▸ **PROBLEM DESCRIPTION**
With the pictures omitted, repeat exactly the lines below starting with the line that has "Given: Click the" and going on through the line that has "Choose Rotate clockwise from the menu".

▸ **STORED DATA**

********************

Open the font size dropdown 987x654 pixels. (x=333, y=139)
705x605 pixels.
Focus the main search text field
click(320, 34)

********************

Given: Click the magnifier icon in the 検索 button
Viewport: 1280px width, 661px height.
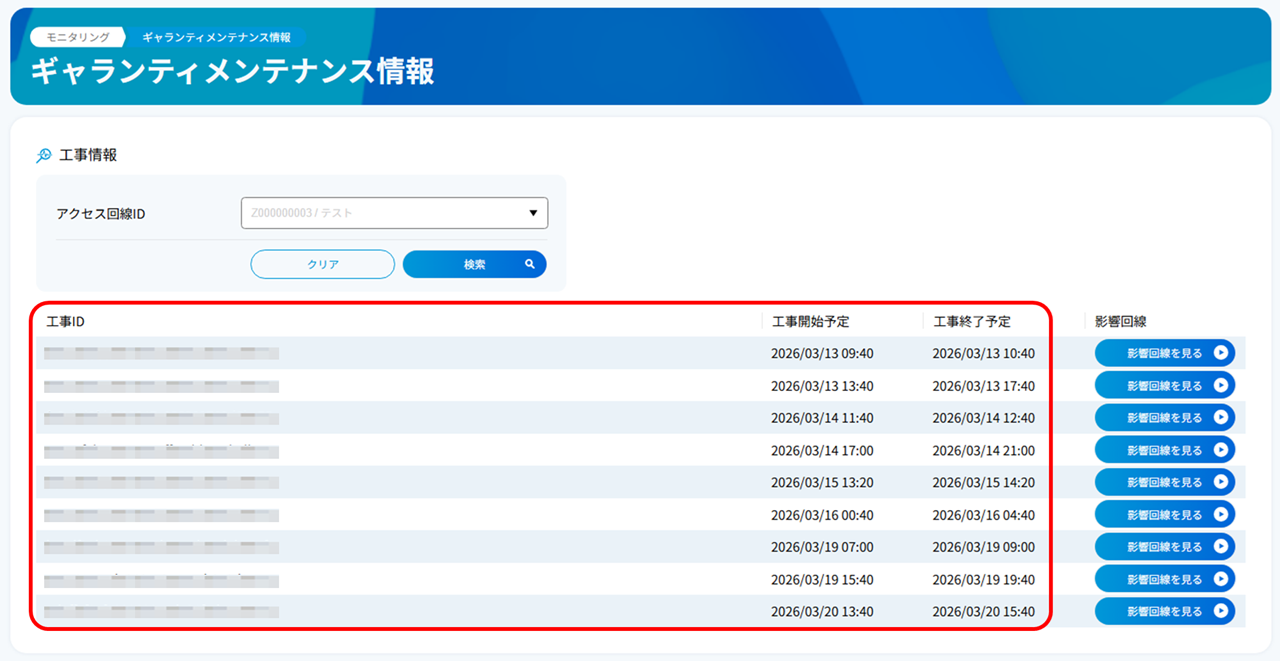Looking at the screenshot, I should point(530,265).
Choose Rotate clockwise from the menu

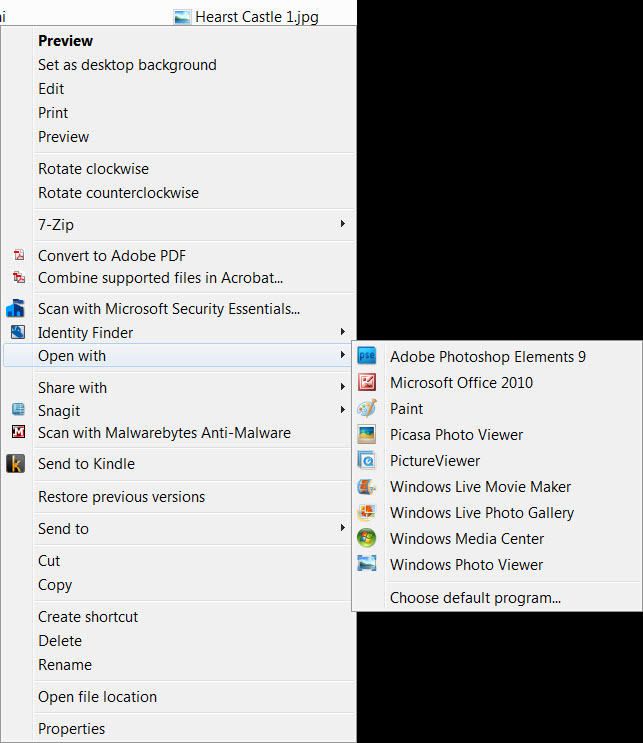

********************

▸ **OUTPUT FOR THIS EXERCISE**
Given: Click the magnifier icon in the 検索 button
Viewport: 1280px width, 661px height.
Looking at the screenshot, I should point(530,265).
Choose Rotate clockwise from the menu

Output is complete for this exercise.